Mhax (11-11-2013 08:26:30)
Bravo pour vos articles , le courage en sera le fruit pour faire face aux défis que nous devons relevés , notamment en relevant nos manches et en baissant nos prétentions de niveau de vie ... si douillet !!! Trop d'évidence
Bruno Coussieu (04-11-2006 22:09:42)
Concernant Petain, comme la trés bien dit le générale de Gaulle "Pétain est mort en 1925". Mais sur la période de la grande guerre il a eu le mérite énorme d'être un chef économe du sang de ses soldats. Il disait à ses officiers " le feu tue". La tactique de l'état major français en 1914 étant l'offensive à outrance,( atttaquons, attaquons comme la lune), on a mesuré le carnage, car faire charger à la baïonnette des soldats en pantalons garance (rouge) devant des mitrailleuses; On arrive aux résultats monstreux de 300000 morts entre le 2 aout 1914 et le 31 decembre 1914. Statistiquement parlant, le nombre de morts est supérieur à la bataille de Verdun. Dont le vainqueur est le général Nivelle est non Pétain comme l'a fait croire l'historiographie de l'état français.

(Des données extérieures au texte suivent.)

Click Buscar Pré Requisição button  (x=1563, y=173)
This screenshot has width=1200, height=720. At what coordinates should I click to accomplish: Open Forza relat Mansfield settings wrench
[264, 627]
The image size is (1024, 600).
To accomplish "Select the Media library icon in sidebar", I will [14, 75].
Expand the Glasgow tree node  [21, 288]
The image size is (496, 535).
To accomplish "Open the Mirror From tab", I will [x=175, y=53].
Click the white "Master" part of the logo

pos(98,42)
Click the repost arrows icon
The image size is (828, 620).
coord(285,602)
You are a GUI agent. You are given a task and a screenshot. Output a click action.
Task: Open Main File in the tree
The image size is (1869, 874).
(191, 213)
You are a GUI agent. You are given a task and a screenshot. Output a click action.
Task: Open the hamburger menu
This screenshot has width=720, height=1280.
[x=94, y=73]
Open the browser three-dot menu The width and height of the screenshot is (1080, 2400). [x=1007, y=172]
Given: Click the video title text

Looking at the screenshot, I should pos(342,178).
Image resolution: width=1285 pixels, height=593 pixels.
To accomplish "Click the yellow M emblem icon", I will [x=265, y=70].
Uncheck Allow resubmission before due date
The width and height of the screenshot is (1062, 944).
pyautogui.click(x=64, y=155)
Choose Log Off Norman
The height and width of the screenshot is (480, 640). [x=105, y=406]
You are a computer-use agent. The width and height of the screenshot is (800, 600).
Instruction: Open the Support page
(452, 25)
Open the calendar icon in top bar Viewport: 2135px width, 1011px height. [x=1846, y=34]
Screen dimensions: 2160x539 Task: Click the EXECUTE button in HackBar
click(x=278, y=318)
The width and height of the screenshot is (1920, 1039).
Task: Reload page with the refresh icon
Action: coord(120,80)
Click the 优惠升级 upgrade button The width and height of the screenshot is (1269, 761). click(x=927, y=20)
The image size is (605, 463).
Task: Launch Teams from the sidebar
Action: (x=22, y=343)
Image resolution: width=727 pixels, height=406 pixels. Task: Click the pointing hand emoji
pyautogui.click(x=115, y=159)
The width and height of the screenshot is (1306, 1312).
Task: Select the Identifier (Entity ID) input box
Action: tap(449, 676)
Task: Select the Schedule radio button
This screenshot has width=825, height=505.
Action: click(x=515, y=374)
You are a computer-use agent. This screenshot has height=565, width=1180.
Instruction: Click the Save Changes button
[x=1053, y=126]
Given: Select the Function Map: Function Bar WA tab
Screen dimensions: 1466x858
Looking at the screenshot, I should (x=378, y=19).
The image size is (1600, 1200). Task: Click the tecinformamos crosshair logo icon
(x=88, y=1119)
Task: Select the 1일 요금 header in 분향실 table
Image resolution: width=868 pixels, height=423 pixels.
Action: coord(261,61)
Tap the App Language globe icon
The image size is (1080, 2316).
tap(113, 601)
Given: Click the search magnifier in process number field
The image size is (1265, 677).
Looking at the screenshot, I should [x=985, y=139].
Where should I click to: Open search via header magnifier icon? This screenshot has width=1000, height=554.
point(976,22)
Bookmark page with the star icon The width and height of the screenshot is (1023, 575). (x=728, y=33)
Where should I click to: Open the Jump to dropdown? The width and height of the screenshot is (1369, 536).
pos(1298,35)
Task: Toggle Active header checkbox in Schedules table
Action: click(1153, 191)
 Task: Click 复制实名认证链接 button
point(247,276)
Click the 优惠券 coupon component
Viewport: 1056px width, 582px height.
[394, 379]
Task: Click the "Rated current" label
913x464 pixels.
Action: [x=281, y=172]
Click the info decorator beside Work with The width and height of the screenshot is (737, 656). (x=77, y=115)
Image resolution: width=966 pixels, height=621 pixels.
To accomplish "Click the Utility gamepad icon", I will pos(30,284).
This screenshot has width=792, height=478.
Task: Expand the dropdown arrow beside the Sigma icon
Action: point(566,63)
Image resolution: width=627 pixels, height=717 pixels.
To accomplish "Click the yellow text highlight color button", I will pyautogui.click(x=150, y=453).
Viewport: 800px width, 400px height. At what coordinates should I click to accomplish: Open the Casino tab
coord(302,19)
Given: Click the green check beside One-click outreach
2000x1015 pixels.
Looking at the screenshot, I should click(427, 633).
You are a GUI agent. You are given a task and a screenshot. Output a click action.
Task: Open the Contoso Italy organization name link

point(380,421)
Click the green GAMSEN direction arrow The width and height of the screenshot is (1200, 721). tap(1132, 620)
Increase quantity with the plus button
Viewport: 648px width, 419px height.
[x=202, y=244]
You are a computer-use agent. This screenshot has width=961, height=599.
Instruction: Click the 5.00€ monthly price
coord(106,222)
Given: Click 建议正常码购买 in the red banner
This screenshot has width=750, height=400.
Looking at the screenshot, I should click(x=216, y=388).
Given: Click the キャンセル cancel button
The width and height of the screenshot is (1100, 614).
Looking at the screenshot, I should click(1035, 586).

C'est Nivelle qui est nommé commandant en chef aprés le limogeage de Joffre. Et non Pétain.
Mais Nivelle responsable de la désastreuse offensive du chemin des Dames (80.000 morts en moins de quinze jours) passera vite aux oubliettes et les hommes politiques qui avaient cautionné son offensive se tourneront vite vers Pétain qui saura redonner confiance aux soldats, et juguler les différentes rébellions.
Jeanne Marion (26-09-2006 00:03:50)
Je viens de lire votre synthèse de la guerre de 1914 que je trouve très bien écrite et détaillée. Un grand bravo! grace à vous j'ai pu me remettre en mémoire les évènements tragiques qu'on connu nos ancêtres. Une petite critique cependant: vous avez oublié d'évoquer le général Pétain qui a fait preuve de beaucoup d'héroïsme en 1916 lors de la bataille de Verdun. C'est un grand homme dont la vie est malheureusement trop souvent résumée à la collaboration lors de la guerre de 1939-1945. Pour moi c'est un héros qui mérite d'être estimé de tous les français.